*Exercise instructions*
Continue the first-person account of the Christian recovery group and the question "Should I be ashamed of this?", writing what follows its final sentence and disregarding the data.

*Selected text*
One question I've answered twice in the past week is, "Should I be ashamed of this?"
The first time I heard that question was at a Christian recovery group that I've been attending for about six months. It's a group for everyone and everything, designed to help people overcome any "hurt, habit, or hang-up." Alcoholics welcome. Drug addicts welcome. Overeaters welcome. Depressed and in need of support? Welcome. Trying to move beyond a painful past? Welcome. You get the idea.
I'm pretty good at walking up to the new people and introducing myself and getting to know them a bit. I had the new woman's full history in about 10 minutes and listened to her describe the current struggle she's going through. After a moment of silence, she turned to me and said, "I have to ask this, and I don't want to offend anybody, but we're supposed to be honest, right?" I confirmed her with a nod. She looked around at the farm fields surrounding the church and said, "Should I be ashamed to be here?"
How could I be offended by a question I've asked myself? There we were, in front of a church where people were mulling around getting ready for the next day's church picnic, and we were about to walk through a door next to a giant banner bearing the recovery group's name and logo. You can only be so anonymous in a situation like that.

*Given material*
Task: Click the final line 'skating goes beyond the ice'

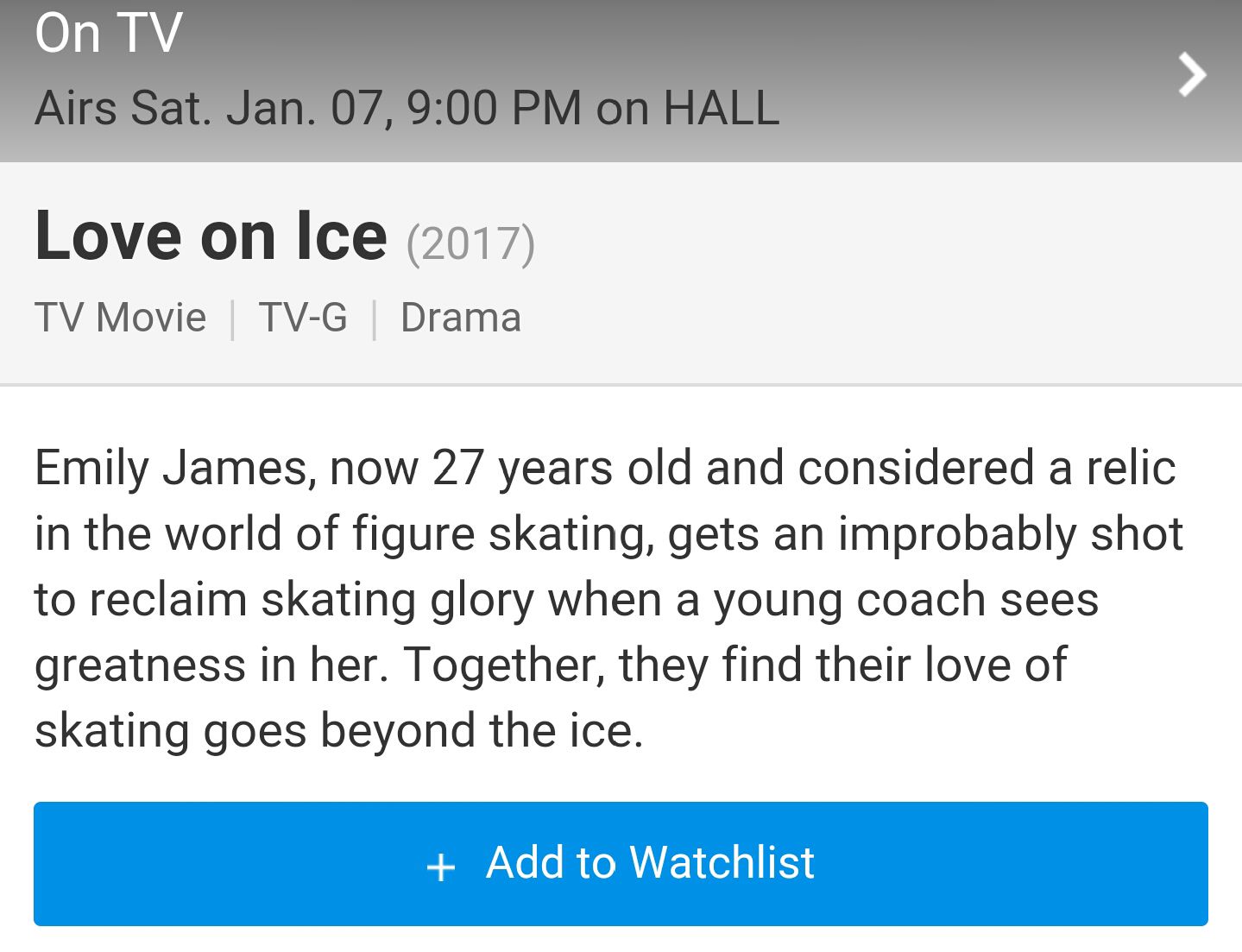Action: pyautogui.click(x=339, y=731)
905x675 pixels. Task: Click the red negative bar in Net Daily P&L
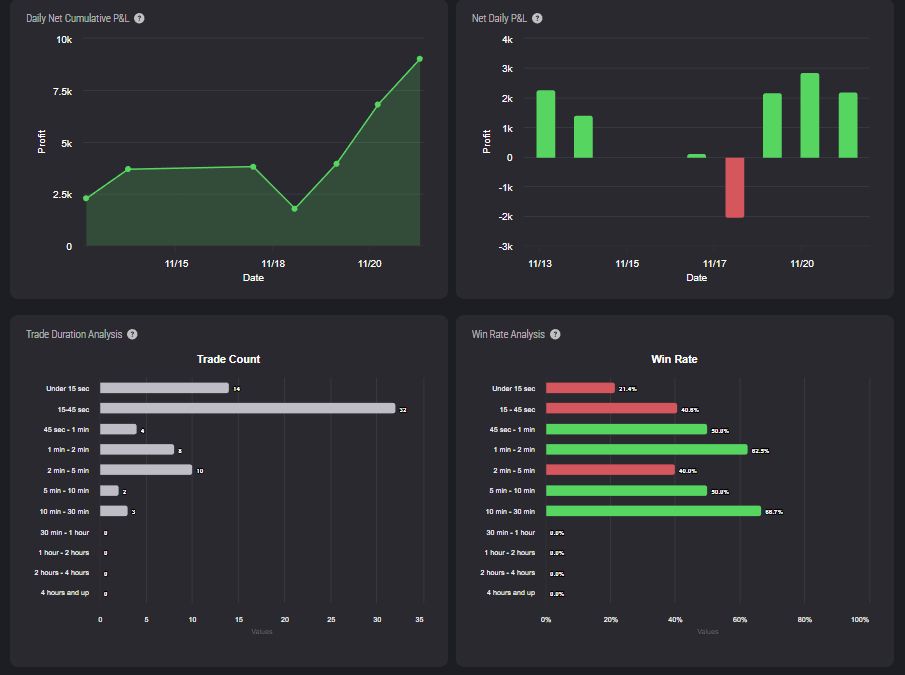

*Task result*
I heard the question for the second time last night, after a friend stopped by to let my husband and I know she had just received a diagnosis of bipolar disorder, an illness I myself suffer from. Her parents had all but shunned her, her sons refused to discuss the matter, and her counselor had instructed her not to tell people at work. The message was clear: "BE AFRAID. BE VERY, VERY AFRAID."
I was diagnosed with bipolar disorder in 2003, after many years of crippling depression and mania that left me sleepless for weeks on end. When I received my diagnosis, I was thrilled because it meant I wasn't just a lazy person or a bad Christian. There was a name for my problem, and I was happy to know there was treatment for it.
That, of course, didn't change the fact that I had to explain it to my family and deal with the often not-so-sympathetic reactions of other churchgoers. My mother wanted me to "pull myself up by the bootstraps" and many of the Christians I talked to implied that I wasn't sick at all - I just needed to read the Bible more and pray harder.
So, yeah, I understand shame. But that was a long time ago.
I'm not ashamed of having inherited high blood pressure. I'm not ashamed of being diabetic. I'm not ashamed of having fair skin that burns and blisters when I'm in the sun too long. And I'm no longer ashamed of a brain that has chemical problems. I don't understand every detail of mental illness, but I understand enough to know that I have a true medical condition.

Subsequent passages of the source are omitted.